As important was the German failure to modernize their tank repair and recovery procedures. All was rosey for the first 2 years with their centralized maintenance pipeline but once they attacked the Soviets and started running into the difficulties of vast distances, different rail sizes, partisan action, interruptions from bombing...ect placed a heavy stress on German tank maintenance. One that forced them to play catch up the entire rest of the war. I dont know if this was mentioned in this presentation or not but even great tanks were only as good as their maintenance supply chain was.
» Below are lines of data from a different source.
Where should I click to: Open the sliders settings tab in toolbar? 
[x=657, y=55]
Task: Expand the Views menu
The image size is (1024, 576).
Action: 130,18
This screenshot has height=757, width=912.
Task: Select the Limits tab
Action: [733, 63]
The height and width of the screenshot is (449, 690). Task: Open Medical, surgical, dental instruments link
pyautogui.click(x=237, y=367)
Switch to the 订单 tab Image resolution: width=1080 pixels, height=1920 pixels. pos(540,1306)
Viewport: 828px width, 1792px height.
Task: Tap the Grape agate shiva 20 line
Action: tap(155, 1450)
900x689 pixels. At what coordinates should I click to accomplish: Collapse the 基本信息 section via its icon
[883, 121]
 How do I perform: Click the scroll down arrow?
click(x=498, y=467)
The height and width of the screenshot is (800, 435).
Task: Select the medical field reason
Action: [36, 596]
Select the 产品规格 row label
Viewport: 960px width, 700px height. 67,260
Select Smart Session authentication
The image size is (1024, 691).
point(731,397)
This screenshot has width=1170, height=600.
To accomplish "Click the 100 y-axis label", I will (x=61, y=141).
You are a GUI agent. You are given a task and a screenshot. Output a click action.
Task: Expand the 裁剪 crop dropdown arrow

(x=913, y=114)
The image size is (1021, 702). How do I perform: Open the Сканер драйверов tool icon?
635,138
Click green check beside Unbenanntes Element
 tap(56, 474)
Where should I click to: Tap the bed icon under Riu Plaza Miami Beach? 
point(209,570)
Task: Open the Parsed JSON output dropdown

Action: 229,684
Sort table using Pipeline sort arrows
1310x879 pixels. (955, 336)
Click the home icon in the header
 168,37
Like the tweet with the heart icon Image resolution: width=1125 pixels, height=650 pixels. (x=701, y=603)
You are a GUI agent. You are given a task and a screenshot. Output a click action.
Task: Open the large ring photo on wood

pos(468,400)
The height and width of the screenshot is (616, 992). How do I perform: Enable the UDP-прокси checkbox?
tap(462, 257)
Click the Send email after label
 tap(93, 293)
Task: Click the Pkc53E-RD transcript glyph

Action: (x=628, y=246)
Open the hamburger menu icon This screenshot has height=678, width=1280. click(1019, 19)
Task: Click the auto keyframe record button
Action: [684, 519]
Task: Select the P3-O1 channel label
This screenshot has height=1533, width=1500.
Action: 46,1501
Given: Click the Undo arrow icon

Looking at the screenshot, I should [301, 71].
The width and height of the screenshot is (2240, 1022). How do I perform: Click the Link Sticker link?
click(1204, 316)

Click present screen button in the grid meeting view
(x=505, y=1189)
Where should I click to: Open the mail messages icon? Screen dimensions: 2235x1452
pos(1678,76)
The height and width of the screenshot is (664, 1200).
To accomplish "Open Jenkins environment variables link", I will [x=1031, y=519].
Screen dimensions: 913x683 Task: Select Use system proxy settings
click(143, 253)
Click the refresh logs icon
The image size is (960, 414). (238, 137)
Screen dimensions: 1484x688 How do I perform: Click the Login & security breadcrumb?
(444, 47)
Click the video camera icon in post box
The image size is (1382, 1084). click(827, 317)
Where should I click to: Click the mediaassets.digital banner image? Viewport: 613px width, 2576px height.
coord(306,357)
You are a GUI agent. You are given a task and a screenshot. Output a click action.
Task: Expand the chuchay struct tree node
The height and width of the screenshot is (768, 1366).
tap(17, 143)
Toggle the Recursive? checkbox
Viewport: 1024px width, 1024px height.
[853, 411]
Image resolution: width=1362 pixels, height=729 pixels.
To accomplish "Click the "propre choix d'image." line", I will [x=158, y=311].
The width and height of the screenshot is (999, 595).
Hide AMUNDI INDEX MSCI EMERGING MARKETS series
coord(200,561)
The first waves of Tigers in particular were almost a total waste because there were very limited spare parts to keep them running. Most of all engines and transmissions. And not only was this a resource intensive tank to build it was even more so to keep running. The same thing, actually worse, happened with the introduction of the Panther tank. It was rushed to the front without proper testing and quality control and there was no forward maintenance units able to fix the design flaws and get them back into the battle quickly, "those even recovered". So because the Germans were still trapped in their centralized repair procedures hundreds of Panthers had to be sent back to factories in the Reich to have components redesigned and repaired.
All this turned front line repair units into cannibal repair units that fed on their own just to keep others running out of sheer desperation. And every tank cannibalized is one less tank in action.
So tank "production" is just one chapter and not necessarily the most important. Nor is tank "design". Tanks are only good if they are kept operating. In the east, where the real war happened, I think this haunted the Germans the entire war.